### THE DATA
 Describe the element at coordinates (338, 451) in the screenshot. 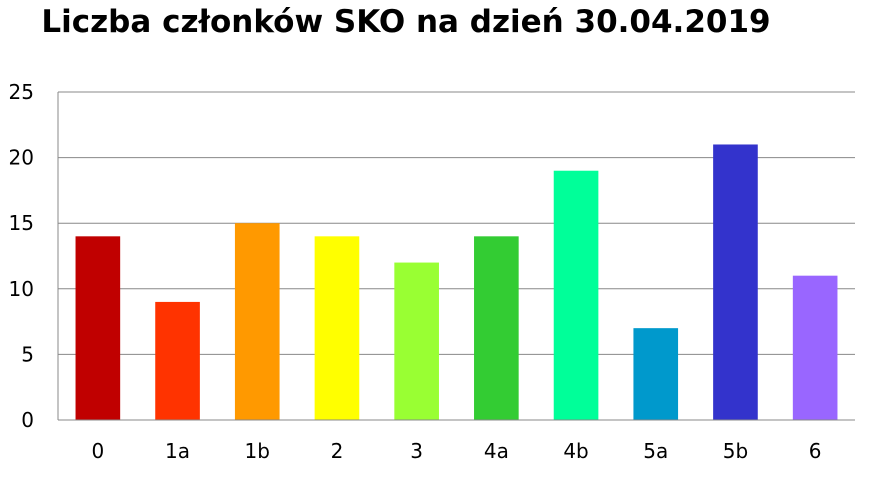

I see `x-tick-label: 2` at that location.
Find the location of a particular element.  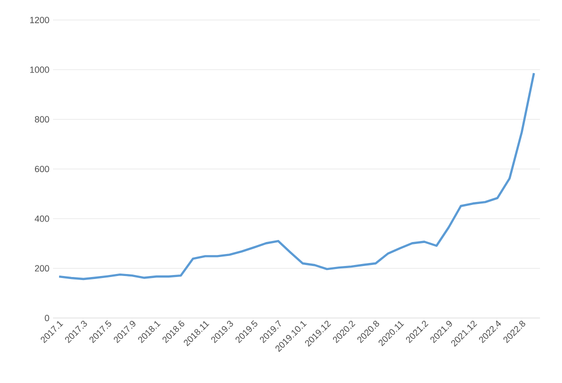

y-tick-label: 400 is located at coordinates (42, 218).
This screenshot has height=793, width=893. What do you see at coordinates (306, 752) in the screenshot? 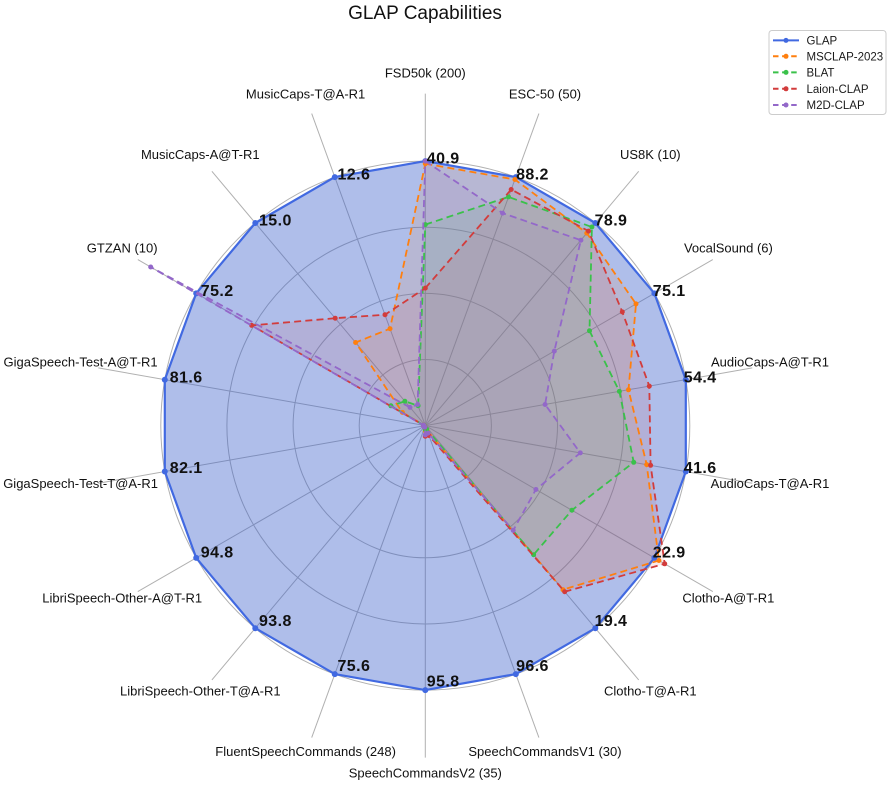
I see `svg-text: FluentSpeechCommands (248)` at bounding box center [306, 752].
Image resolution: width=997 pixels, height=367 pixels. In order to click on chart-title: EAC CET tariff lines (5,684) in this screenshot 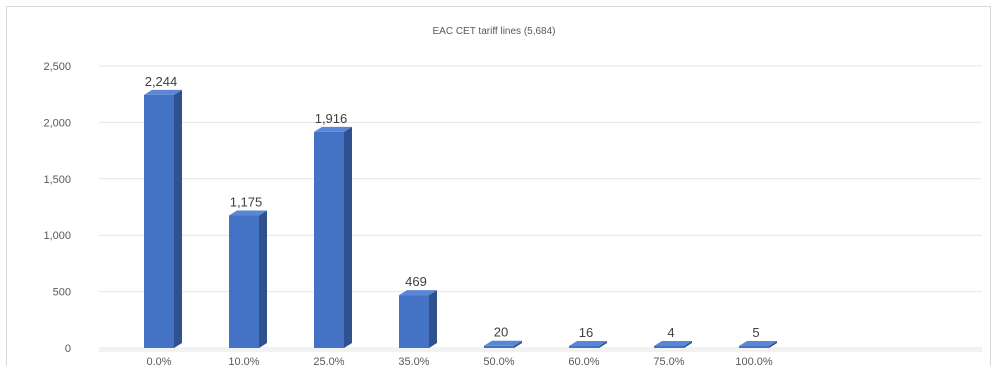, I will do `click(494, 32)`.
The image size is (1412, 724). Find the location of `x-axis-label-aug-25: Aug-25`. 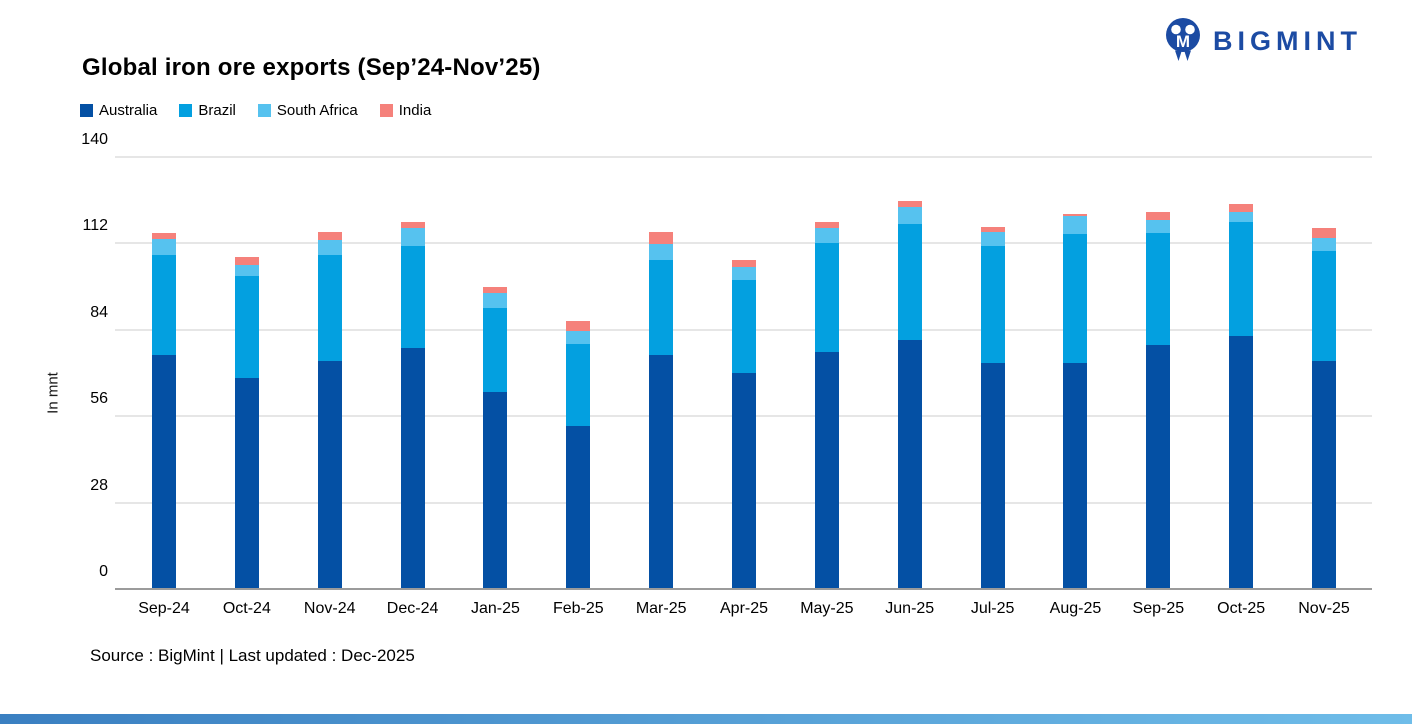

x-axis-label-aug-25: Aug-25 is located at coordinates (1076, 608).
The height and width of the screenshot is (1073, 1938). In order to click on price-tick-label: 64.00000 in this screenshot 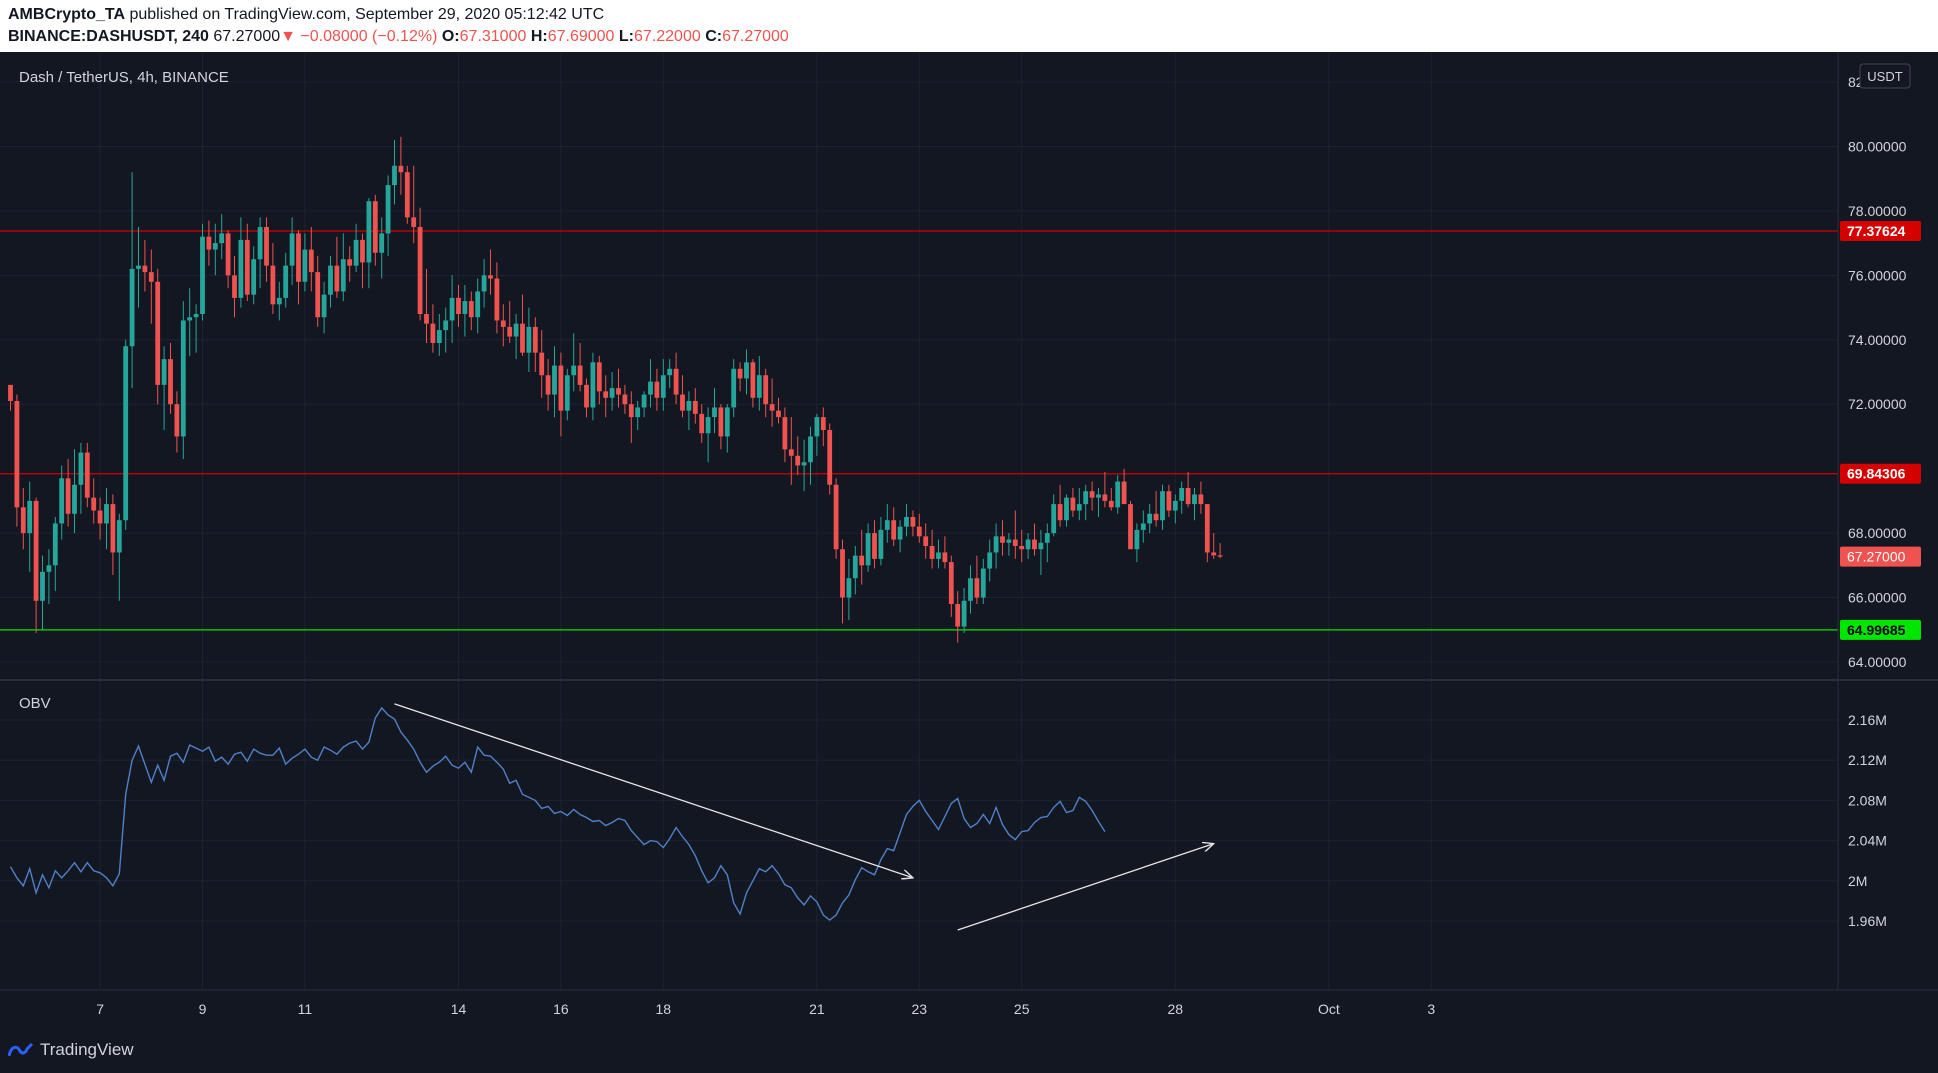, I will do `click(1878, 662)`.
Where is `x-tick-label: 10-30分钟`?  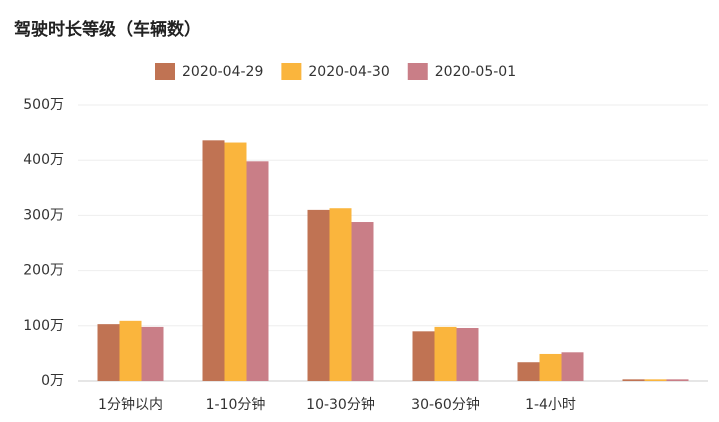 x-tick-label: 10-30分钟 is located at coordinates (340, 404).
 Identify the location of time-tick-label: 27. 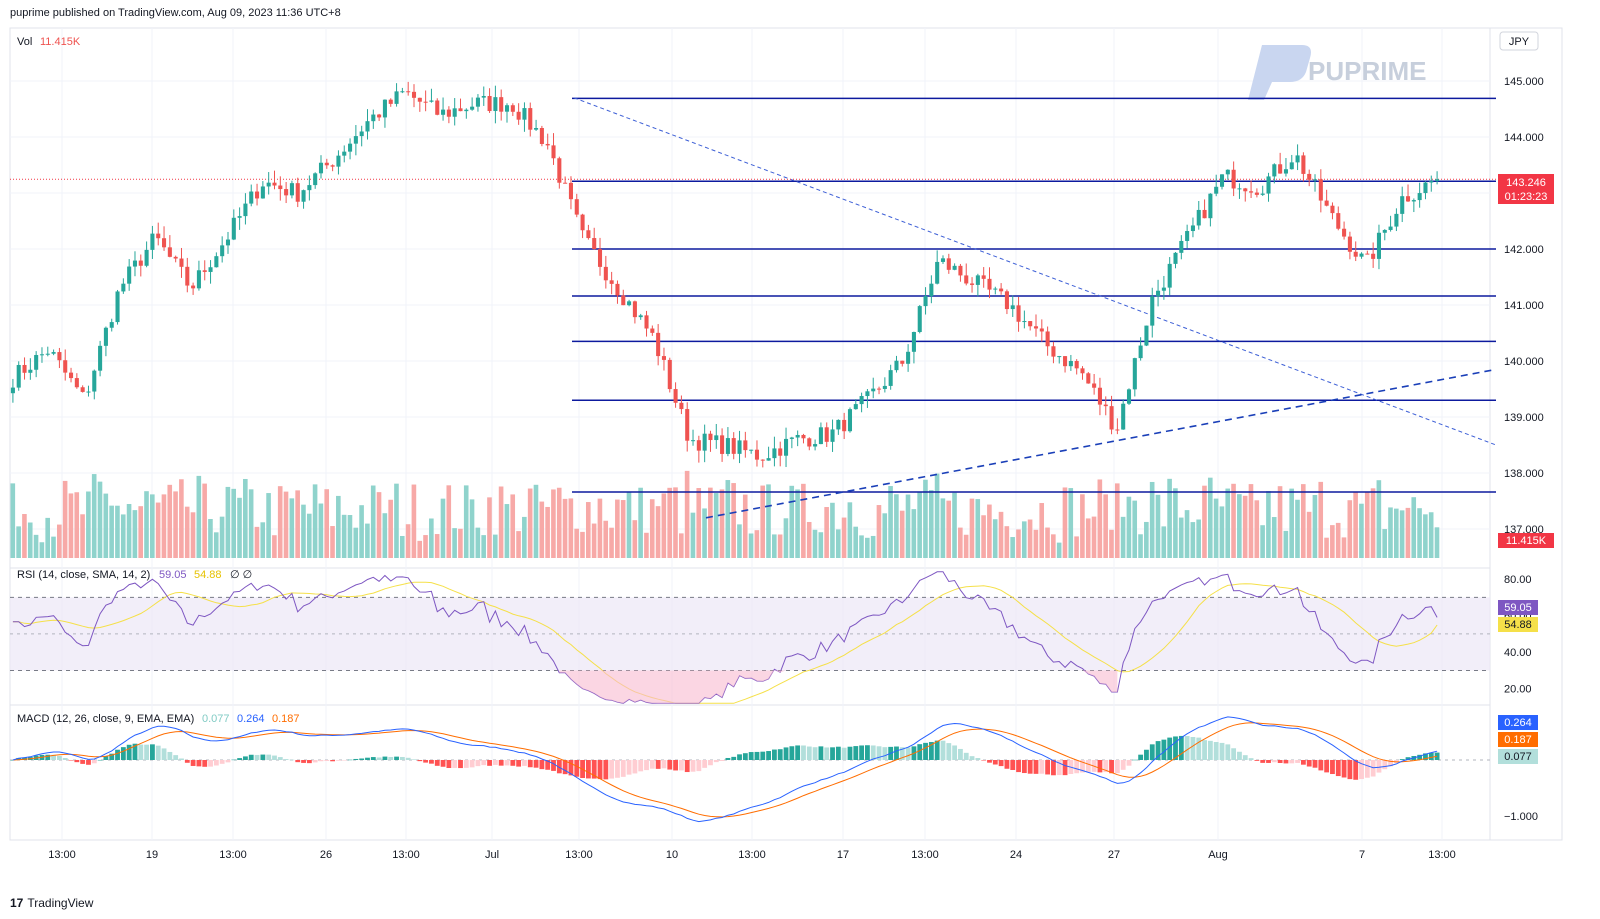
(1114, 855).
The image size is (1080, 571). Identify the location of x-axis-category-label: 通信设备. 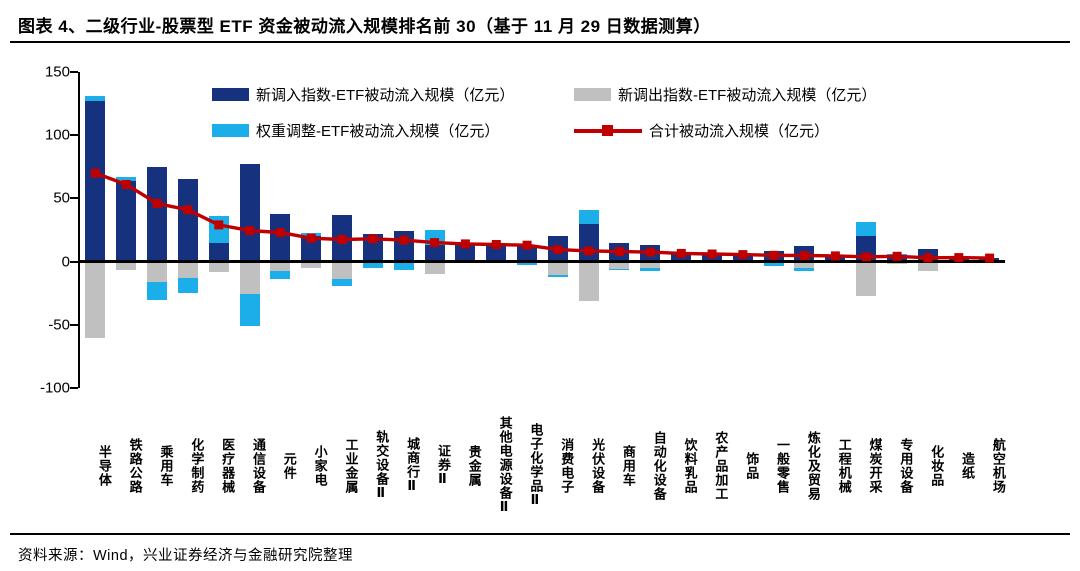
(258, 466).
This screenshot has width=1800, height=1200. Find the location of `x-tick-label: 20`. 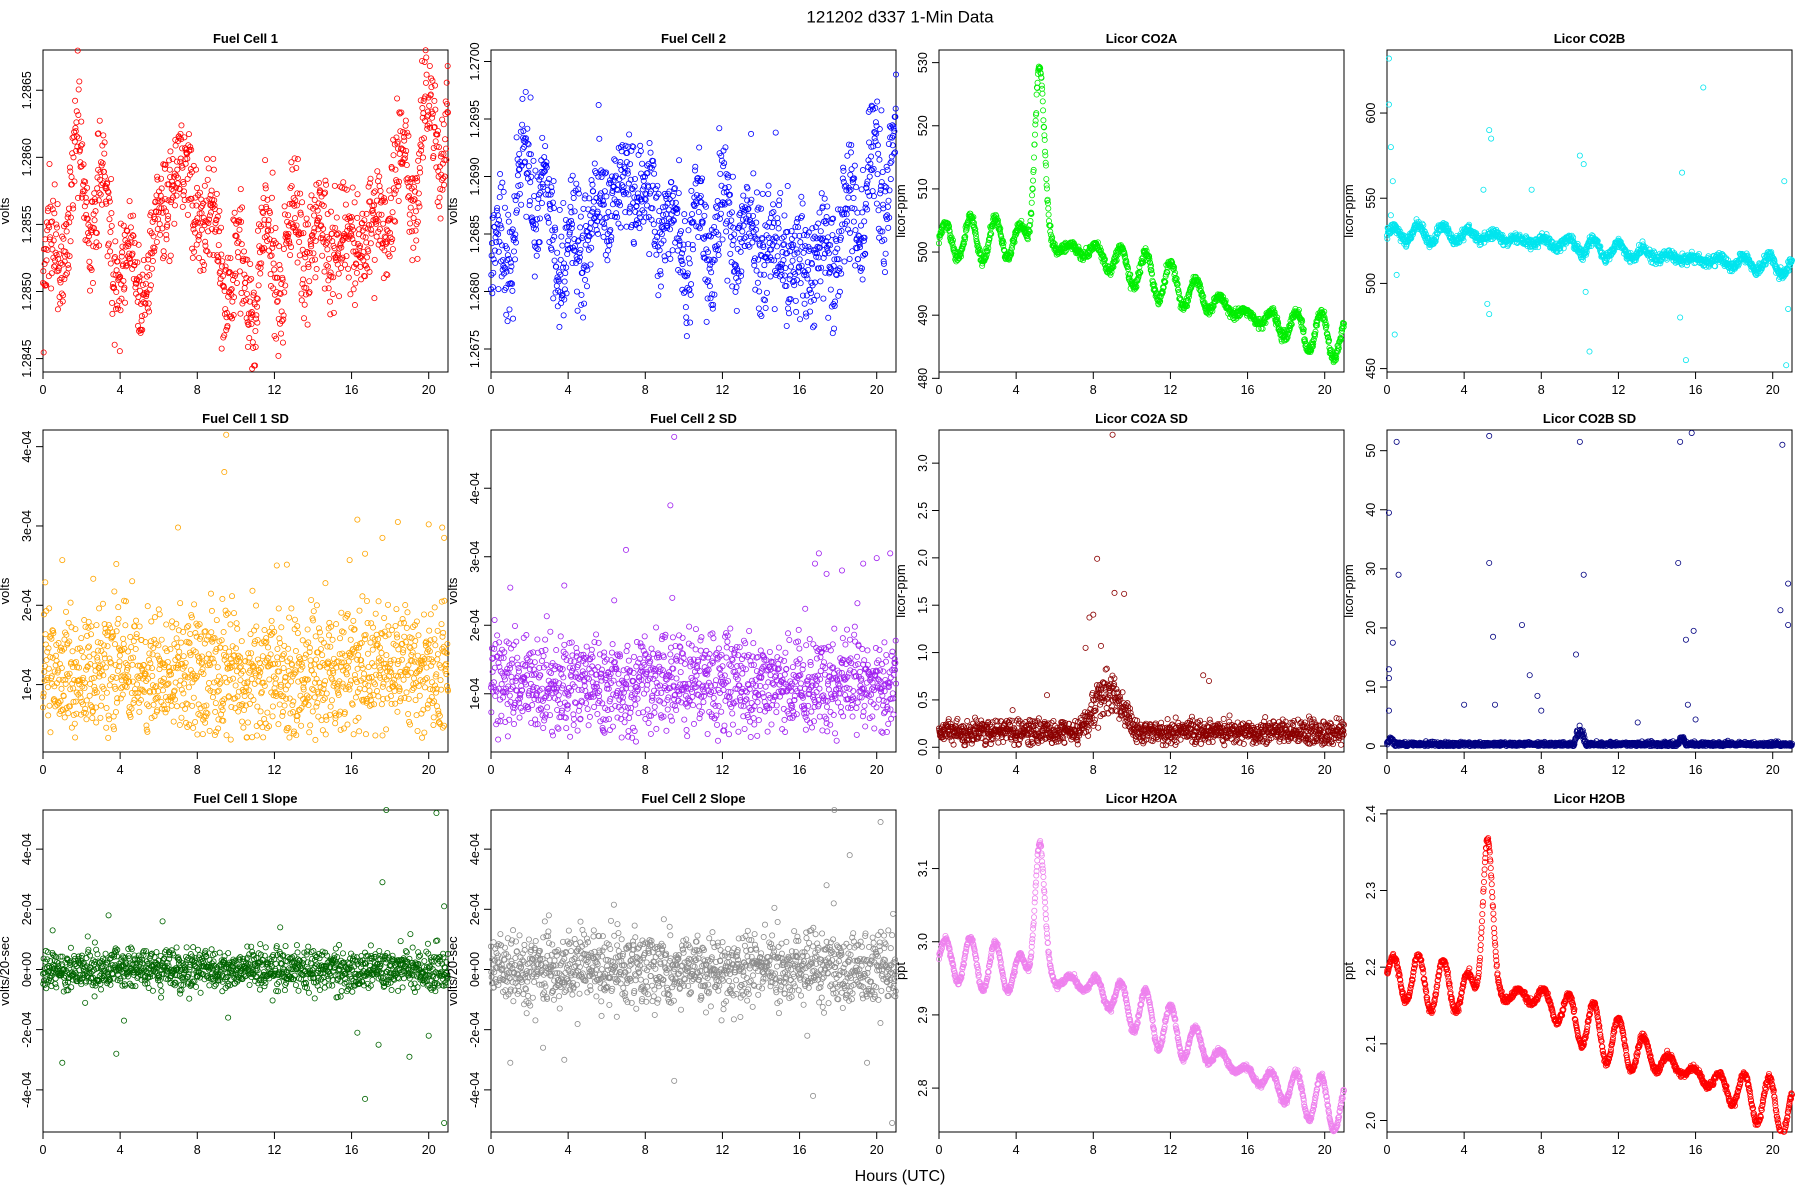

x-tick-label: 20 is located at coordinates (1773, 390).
######
Render the data from the line containing "Identify the location of time-tick-label: 27." through the line containing "(258, 466)." as a JSON list of strings, one string per line, with blank lines and pictures left out.

YOUR SOLUTION:
[
  " Identify the location of time-tick-label: 27. ",
  "(1114, 855).",
  "The image size is (1080, 571). Identify the location of x-axis-category-label: 通信设备. ",
  "(258, 466)."
]